> _ACTION ITEM_: The records are set out below this line. Return exactly the lines from the one containing "Given: Click the" through the last, and exclude the pictures.
[MATERIAL PROVIDED Boundary: Start]
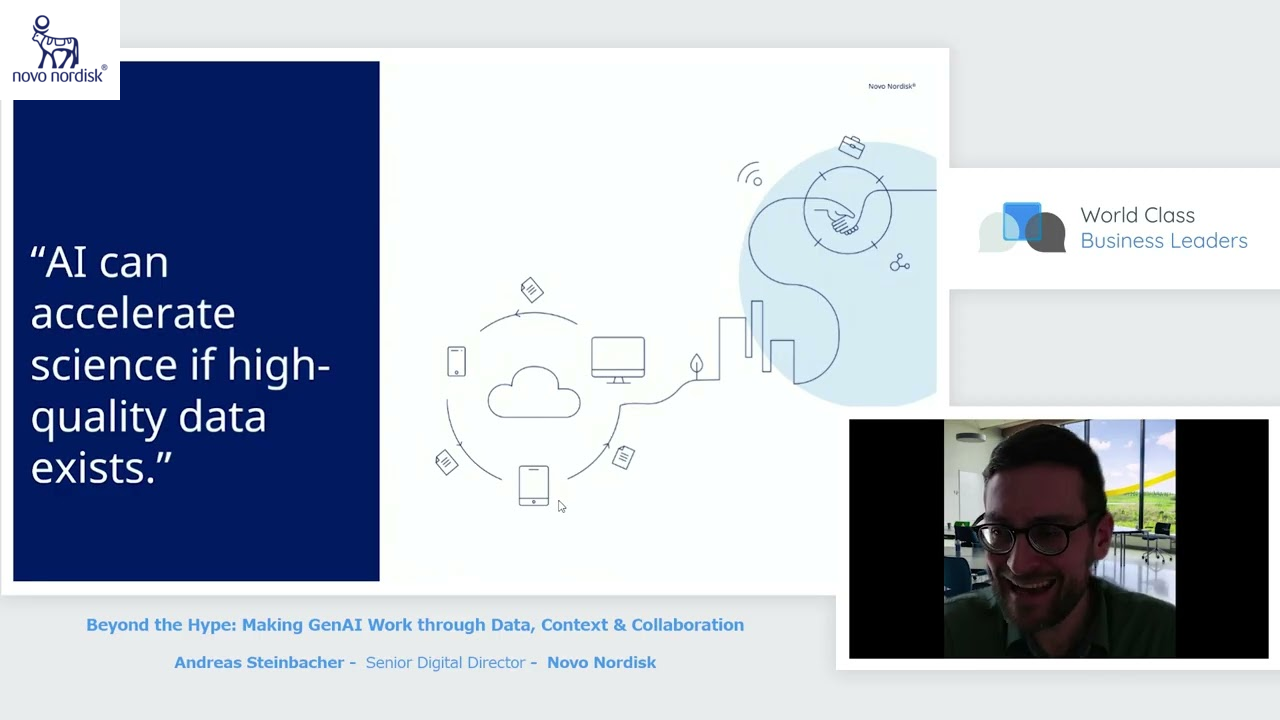The width and height of the screenshot is (1280, 720).
Task: Select the speaker webcam thumbnail
Action: pyautogui.click(x=1058, y=539)
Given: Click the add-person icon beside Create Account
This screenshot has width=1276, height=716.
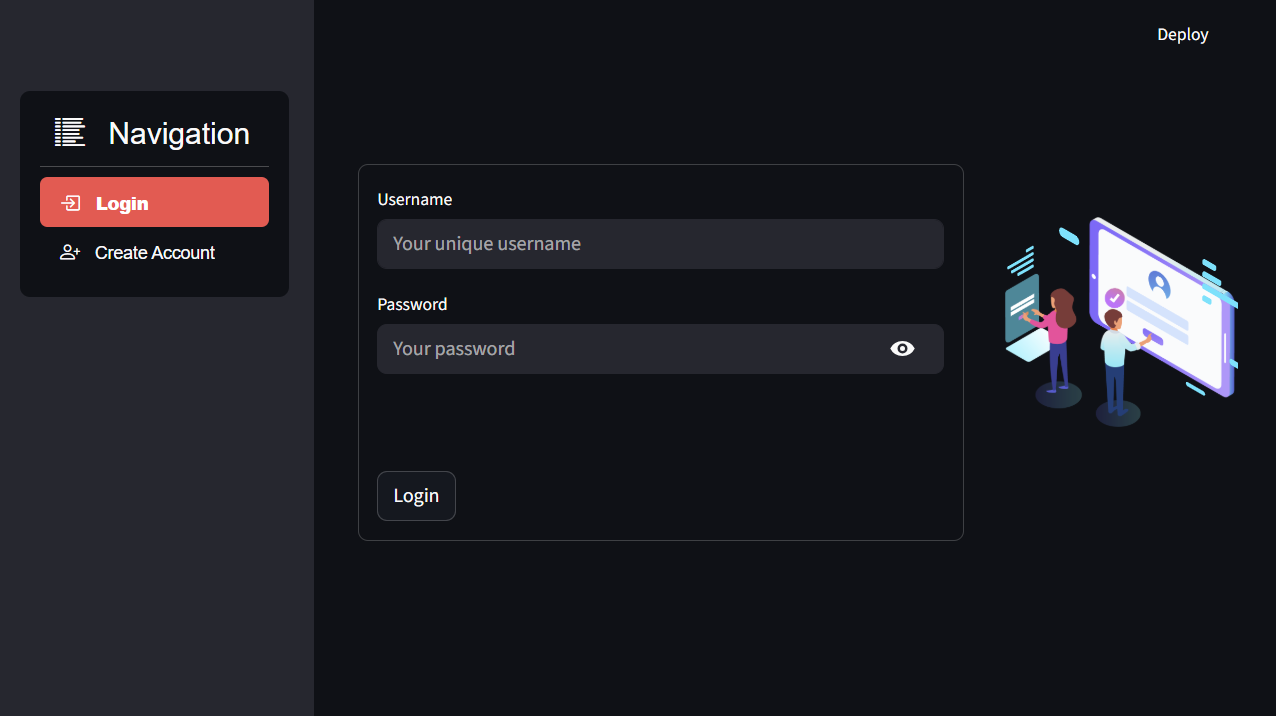Looking at the screenshot, I should pos(70,252).
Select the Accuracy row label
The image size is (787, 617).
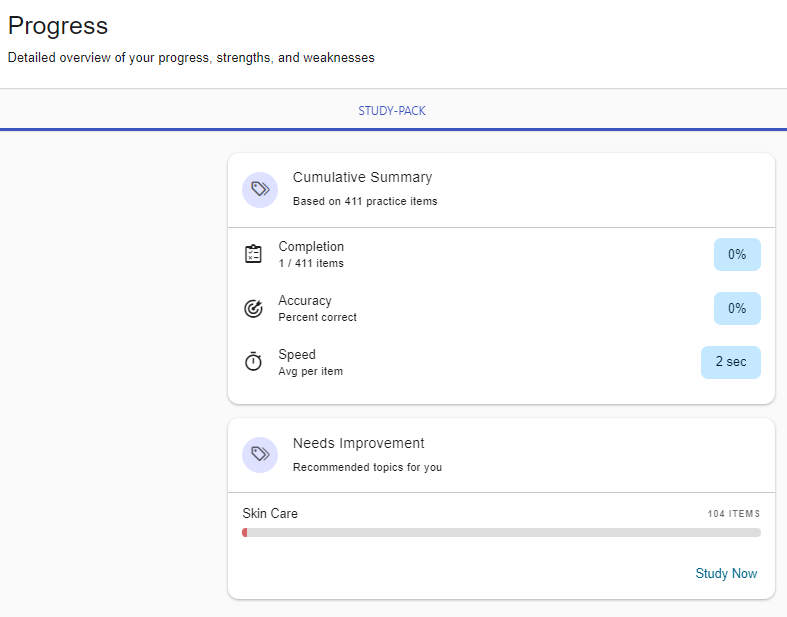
[MATERIAL PROVIDED Boundary: End]
> _TASK SOLUTION_:
Given: Click the add-person icon beside Create Account
This screenshot has width=1276, height=716.
Looking at the screenshot, I should pos(70,252).
Select the Accuracy row label
The image size is (787, 617).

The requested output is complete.